▶ [Exercise] Set down, please, exactly the lines below that run from the line with "FortiWeb (1150, 1316)" to the line with "Business Enquiries (195, 742)", both lines included.

═════ Supplied entries ═════

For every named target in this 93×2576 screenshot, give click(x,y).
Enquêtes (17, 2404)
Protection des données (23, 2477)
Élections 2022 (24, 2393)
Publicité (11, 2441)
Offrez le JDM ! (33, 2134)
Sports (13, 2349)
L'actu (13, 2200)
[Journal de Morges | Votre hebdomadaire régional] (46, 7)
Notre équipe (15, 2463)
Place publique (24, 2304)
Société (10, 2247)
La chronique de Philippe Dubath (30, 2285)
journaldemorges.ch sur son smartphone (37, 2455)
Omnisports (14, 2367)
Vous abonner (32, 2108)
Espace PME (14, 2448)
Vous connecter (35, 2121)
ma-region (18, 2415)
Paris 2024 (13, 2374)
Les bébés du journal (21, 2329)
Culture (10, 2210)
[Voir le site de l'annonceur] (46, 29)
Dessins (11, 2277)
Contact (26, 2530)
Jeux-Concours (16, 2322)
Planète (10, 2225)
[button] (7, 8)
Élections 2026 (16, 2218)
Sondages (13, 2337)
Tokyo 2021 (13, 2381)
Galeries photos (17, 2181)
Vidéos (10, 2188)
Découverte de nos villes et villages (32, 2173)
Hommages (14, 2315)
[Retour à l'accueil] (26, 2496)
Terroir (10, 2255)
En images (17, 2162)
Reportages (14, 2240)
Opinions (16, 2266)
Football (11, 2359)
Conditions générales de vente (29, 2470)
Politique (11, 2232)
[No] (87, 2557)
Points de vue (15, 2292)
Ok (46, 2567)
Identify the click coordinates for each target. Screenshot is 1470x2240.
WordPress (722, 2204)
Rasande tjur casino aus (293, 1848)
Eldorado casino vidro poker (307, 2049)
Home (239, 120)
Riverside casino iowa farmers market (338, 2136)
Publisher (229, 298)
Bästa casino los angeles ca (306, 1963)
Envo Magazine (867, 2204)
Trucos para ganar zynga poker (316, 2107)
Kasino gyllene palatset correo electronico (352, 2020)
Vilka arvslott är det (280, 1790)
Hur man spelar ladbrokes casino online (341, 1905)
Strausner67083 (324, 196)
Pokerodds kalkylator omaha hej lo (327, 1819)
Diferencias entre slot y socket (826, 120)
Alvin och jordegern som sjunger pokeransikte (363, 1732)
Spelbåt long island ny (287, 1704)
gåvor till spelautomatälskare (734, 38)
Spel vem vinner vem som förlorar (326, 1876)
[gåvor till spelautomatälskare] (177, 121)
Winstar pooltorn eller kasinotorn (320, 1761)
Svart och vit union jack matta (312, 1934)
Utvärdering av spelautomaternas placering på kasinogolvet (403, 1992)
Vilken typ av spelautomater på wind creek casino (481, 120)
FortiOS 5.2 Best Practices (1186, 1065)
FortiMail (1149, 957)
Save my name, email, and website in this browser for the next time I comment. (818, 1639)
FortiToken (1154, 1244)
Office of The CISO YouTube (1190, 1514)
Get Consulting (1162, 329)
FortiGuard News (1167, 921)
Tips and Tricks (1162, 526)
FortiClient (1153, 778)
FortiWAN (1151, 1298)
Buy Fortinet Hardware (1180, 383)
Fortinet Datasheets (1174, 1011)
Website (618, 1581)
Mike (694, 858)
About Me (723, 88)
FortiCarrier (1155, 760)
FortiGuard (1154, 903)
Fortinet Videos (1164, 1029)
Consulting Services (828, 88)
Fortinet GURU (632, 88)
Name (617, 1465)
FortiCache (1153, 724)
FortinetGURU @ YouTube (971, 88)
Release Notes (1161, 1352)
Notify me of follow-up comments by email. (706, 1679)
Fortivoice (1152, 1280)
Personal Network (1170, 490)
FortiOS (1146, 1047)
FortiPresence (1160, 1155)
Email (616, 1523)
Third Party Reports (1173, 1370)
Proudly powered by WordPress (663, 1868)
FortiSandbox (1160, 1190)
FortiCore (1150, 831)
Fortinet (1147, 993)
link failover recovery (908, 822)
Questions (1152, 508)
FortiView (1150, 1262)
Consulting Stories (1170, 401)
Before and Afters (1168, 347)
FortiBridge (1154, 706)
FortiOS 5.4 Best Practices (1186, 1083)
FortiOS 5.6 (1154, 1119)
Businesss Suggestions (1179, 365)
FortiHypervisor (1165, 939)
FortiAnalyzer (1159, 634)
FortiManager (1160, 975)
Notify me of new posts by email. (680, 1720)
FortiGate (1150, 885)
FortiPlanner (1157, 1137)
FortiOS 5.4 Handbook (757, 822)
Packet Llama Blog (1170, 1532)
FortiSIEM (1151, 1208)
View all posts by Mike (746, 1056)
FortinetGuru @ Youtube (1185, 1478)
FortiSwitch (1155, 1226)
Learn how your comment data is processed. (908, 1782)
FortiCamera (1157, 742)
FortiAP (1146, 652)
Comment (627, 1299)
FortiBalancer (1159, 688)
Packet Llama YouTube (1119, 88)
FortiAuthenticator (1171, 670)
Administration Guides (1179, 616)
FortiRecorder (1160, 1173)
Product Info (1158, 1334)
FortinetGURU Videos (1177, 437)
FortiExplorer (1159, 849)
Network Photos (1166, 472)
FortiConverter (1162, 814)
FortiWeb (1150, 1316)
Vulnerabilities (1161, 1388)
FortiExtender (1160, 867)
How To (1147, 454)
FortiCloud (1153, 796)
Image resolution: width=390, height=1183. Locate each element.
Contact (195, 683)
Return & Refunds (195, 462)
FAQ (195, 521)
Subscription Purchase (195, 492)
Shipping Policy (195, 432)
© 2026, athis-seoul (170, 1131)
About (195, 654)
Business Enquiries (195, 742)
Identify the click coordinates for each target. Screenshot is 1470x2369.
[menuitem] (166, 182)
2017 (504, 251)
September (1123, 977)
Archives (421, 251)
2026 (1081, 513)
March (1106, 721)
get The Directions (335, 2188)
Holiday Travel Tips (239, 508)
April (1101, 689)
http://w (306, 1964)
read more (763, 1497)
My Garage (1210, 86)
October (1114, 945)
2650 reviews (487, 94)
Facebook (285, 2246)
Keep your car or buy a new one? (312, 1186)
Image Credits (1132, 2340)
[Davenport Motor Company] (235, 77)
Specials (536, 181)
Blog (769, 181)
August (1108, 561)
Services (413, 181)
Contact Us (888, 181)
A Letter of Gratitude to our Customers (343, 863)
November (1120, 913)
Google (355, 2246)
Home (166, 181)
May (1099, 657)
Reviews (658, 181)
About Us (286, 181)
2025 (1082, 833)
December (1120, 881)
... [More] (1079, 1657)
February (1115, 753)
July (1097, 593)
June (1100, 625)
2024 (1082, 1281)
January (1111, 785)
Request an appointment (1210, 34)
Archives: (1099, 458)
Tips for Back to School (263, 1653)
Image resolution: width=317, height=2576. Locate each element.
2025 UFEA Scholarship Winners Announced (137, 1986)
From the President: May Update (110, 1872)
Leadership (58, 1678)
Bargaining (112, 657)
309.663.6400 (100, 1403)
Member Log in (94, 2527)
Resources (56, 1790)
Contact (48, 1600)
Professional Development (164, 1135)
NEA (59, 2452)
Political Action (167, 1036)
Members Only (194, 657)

═════

▶ [Answer space]
FortiWeb (1150, 1316)
Vulnerabilities (1161, 1388)
FortiExtender (1160, 867)
How To (1147, 454)
FortiCloud (1153, 796)
Image resolution: width=390, height=1183. Locate each element.
Contact (195, 683)
Return & Refunds (195, 462)
FAQ (195, 521)
Subscription Purchase (195, 492)
Shipping Policy (195, 432)
© 2026, athis-seoul (170, 1131)
About (195, 654)
Business Enquiries (195, 742)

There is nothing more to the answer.